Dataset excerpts
_ _ _

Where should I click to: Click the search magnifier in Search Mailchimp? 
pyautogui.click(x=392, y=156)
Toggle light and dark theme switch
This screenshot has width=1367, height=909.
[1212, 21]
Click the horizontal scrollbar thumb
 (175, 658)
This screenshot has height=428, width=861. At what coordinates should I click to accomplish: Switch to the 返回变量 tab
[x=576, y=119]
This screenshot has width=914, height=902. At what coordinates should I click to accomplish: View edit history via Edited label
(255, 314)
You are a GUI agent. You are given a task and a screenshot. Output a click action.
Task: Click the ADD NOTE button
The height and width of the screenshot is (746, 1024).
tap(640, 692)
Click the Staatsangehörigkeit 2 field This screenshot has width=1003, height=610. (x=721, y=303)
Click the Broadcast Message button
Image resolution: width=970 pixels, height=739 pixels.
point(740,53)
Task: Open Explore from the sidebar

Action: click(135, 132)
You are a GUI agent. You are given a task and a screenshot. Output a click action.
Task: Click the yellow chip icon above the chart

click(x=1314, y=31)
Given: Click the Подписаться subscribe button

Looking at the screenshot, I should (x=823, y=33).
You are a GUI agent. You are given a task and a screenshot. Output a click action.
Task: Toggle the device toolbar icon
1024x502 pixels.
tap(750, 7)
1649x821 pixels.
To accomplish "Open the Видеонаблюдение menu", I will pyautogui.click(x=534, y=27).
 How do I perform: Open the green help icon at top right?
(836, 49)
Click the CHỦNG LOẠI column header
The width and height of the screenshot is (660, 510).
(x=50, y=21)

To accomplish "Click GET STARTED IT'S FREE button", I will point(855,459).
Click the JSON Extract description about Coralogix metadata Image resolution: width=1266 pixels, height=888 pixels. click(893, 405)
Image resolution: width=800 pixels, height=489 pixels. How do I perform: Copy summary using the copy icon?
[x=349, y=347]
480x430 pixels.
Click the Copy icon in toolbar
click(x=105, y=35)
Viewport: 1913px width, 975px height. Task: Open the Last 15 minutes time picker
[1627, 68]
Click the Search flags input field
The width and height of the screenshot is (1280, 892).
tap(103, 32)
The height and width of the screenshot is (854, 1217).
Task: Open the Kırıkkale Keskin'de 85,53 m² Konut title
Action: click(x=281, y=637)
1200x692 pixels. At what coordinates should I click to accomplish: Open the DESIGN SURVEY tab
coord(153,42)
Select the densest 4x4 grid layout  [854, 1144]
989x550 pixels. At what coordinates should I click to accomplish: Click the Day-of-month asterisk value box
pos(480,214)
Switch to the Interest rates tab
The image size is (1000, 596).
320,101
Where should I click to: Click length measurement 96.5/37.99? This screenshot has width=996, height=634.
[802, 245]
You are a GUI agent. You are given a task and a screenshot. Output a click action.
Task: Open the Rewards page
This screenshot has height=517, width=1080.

_ _ _

Every line above that includes the string "Toggle" needs to be copied.

Toggle light and dark theme switch
Task: Toggle the device toolbar icon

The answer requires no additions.